Collected data:
-- Opening Marker --
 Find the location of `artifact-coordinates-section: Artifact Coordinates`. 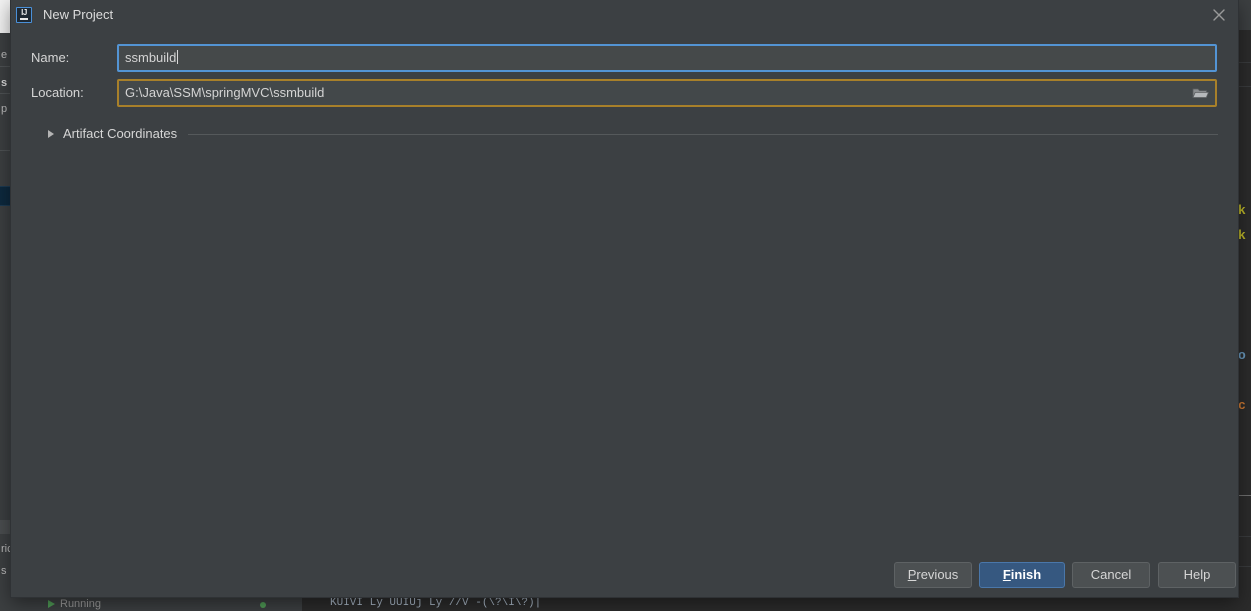

artifact-coordinates-section: Artifact Coordinates is located at coordinates (624, 134).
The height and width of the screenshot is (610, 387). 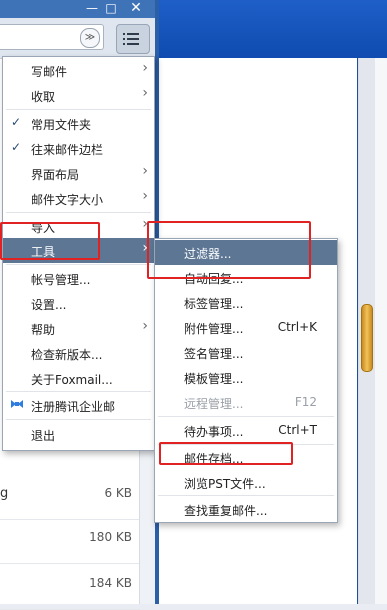 I want to click on menu-item-shortcut: F12, so click(x=306, y=402).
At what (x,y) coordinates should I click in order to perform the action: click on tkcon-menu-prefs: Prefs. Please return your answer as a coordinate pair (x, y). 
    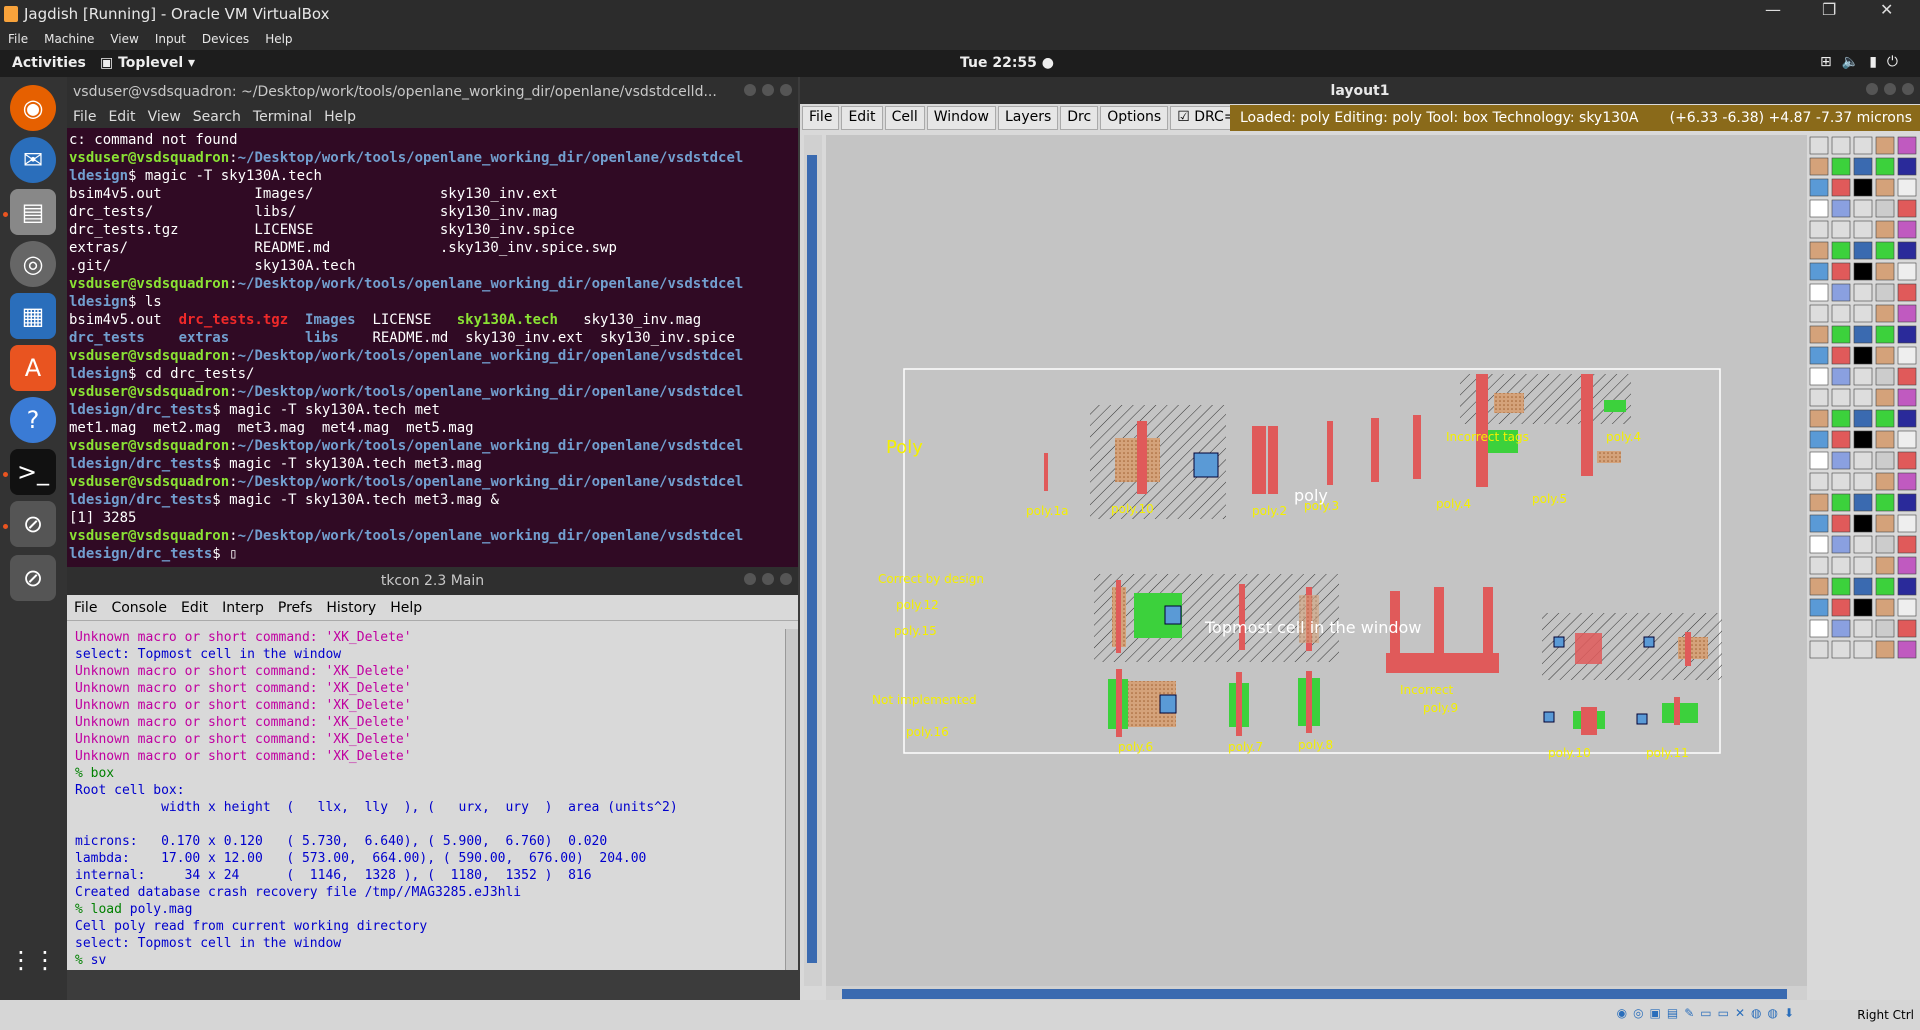
    Looking at the image, I should click on (295, 608).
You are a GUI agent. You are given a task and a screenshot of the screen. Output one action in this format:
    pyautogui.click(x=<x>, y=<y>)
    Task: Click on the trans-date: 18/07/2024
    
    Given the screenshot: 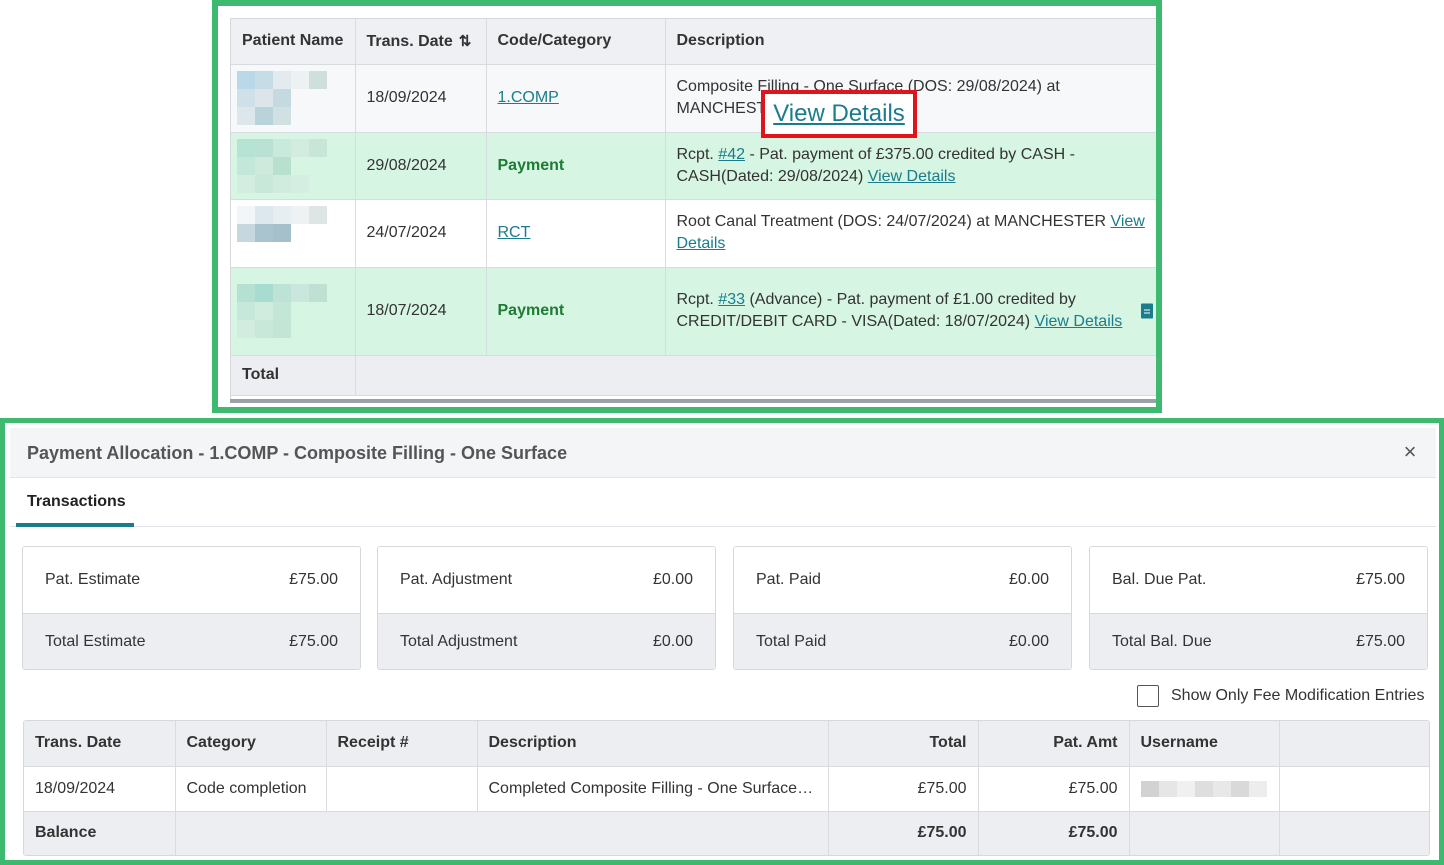 What is the action you would take?
    pyautogui.click(x=421, y=312)
    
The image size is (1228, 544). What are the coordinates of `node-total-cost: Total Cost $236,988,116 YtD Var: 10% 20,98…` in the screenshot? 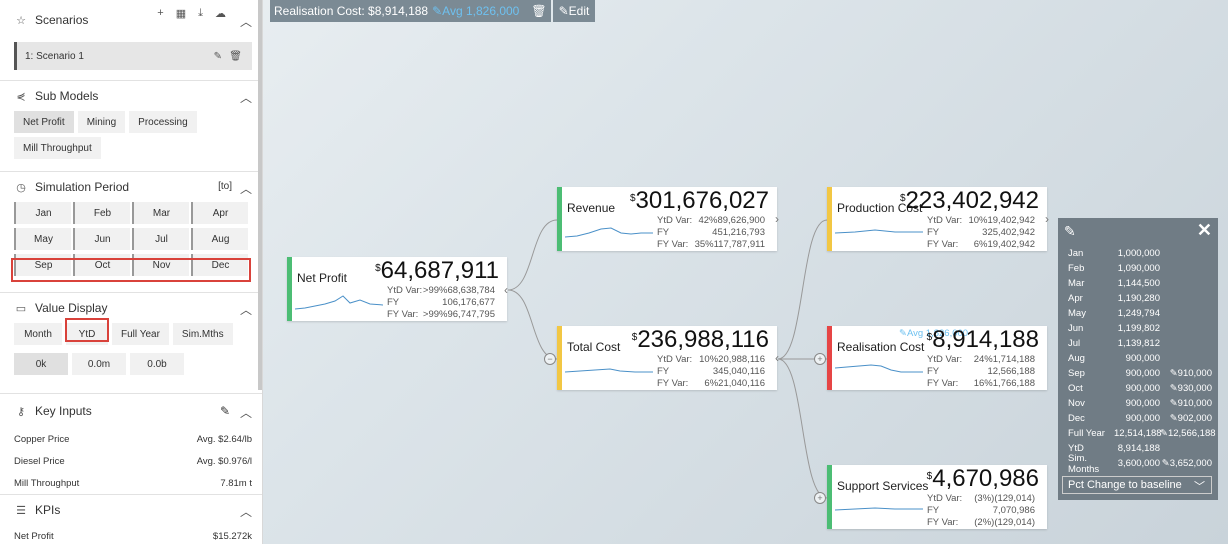 It's located at (667, 358).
-- Closing Marker --
* [WHAT NEEDS TO BE DONE]: Output the lines exactly, starting with the line containing "At what (x,y)" and going on through the line containing "Looking at the", with the pictures left out.

* [WRITTEN RESPONSE]:
At what (x,y) coordinates should I click in order to perform the action: click on tkcon-menu-prefs: Prefs. Please return your answer as a coordinate pair (x, y). 
    Looking at the image, I should click on (295, 608).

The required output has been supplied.